Kenneth Knabe, Greater Cleveland’s Bicycle Accident & Safety Attorney representing fellow cyclists injured by unsafe drivers. Championing, advocating and supporting the bike community through bike sponsorships and bike safety education. Knabe, Brown & Szaller Co. LPA: 14222 Madison Avenue, Lakewood, Ohio 44107. Phone: 216 228 7200 . firstname.lastname@example.org www.brownandszaller.com
A bicycle is a vehicle under the Revised Code and cyclists can lawfully ride on most roads, except freeways or limited access roadways. Ohio law provides that a cyclist can ride on a sidewalk but cannot be confined to riding only on the sidewalk. Ohio Rev. Code §4511.711(A) (2016). Ohio provides that its state traffic laws do not prevent local authorities from the reasonable regulating of the operation of bicycles unless the regulation is fundamentally inconsistent with the state traffic laws. Ohio Rev. Code §4511.07(A)(8) (2006). Under this provision, many local ordinances prohibit riding on the sidewalk in a business district.
Since bicycles are considered vehicles, bicycles are lawfully allowed on almost all roads, and bicyclists cannot be confined to riding on the sidewalk. Many local ordinances prohibit riding on the sidewalk and many sidewalks contain hazards not found on the road. Any defense that an injured cyclist should have been riding on the sidewalk should be legally and practically rejected.
As a “vehicle,” a cyclist must obey all traffic rules applicable to vehicles. Ohio Rev.
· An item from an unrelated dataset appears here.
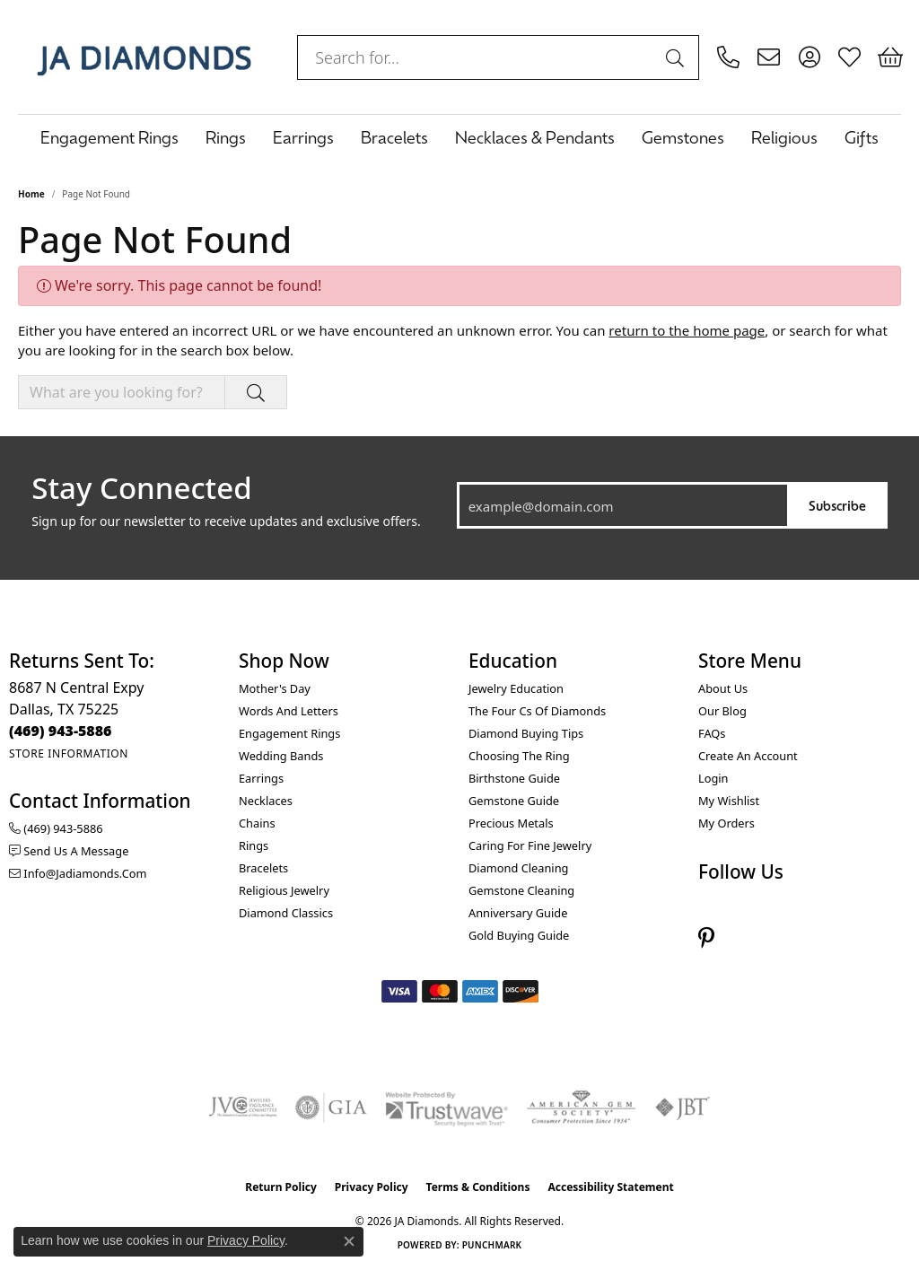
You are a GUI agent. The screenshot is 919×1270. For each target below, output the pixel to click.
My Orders (726, 823)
Code §4501.01(A) (2016) and 4511.01(A) (2016). FYI: cyclists that follow traffic laws are in 75-80% fewer accidents. Also, cyclists following the traffic laws will have the right of way just like any other car or truck. A cyclist must stop at red lights and stop signs. Ohio Rev. Code §4511.43 (2004); yield to pedestrians on a sidewalk. Ohio Rev. Code §4511.441 (2004); use a specified front white activated light, rear red deflector and activated light, from sunset until sunrise. Ohio Rev.Code §4511.56 (2006); and ride in the direction of road traffic. Ohio Rev. Code §4511.25(A) and (C) (2006).
A cyclist must ride as near to the right side of the roadway as practicable and exercise due care when passing. However, a cyclist is not required to ride at the right edge of the roadway when it is unreasonable or unsafe because of surface objects, hazards or if the lane is so narrow that a car cannot safely pass the cyclist. Ohio Rev. Code §4511.55(A) and (C) (2006).
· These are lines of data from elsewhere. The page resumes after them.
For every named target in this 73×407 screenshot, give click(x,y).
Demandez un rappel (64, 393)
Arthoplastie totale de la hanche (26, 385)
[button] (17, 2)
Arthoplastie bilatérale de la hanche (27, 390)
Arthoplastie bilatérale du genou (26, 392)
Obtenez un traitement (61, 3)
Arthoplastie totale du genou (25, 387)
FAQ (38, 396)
A cyclist must have a front white light and a rear red light activated from sundown to sunrise, when its foggy and when it rains. Ohio Rev. Code §§ 4511.56 and 4513.03.
Predictability is another component for keeping a cyclist safe. A cyclist should avoid weaving or sudden movements and should announce their intentions regarding movement with these mandated hand signals. Ohio Rev. Code §4511.40 (2004).
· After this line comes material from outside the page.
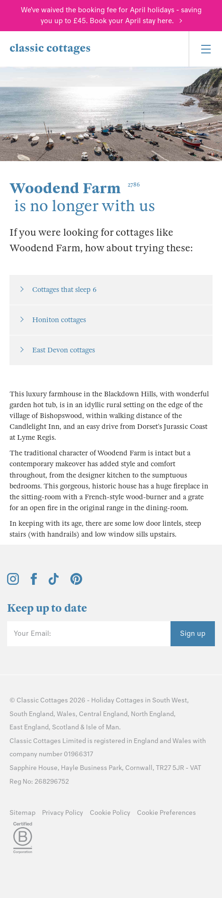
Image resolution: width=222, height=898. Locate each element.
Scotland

No points can be assessed to a cyclist who violates traffic laws unless the cyclist is riding under the influence. Ohio Rev. Code §4511.52 (2006). Often times, a police officer may inadvertently issue a traffic citation to a cyclist and fail to delineate it as a no point violation. Be aware and be careful on waiving a traffic ticket.
Ohio law does not mandate the wearing of a helmet, but some cities require helmets, especially for minors. It is generally legal for an adult to operate a bicycle without wearing a helmet but two-thirds or more of fatally injured bicyclists were not wearing helmets.
Ohio law allows cyclists to ride two abreast. Ohio Rev. Code §4511.55(B) (2006), but many local ordinances prohibit it. Query, are these laws fundamentally inconsistent with state law? Probably!
A great resource for bike laws and the dichotomies between local and state ordinances is contained in http://bikelaws.org/neo-bikelaws.htm.
Another very good resource is The OHIO DEPARTMENT OF TRANSPORTATION’ S CYCLING SMARTER GUIDE.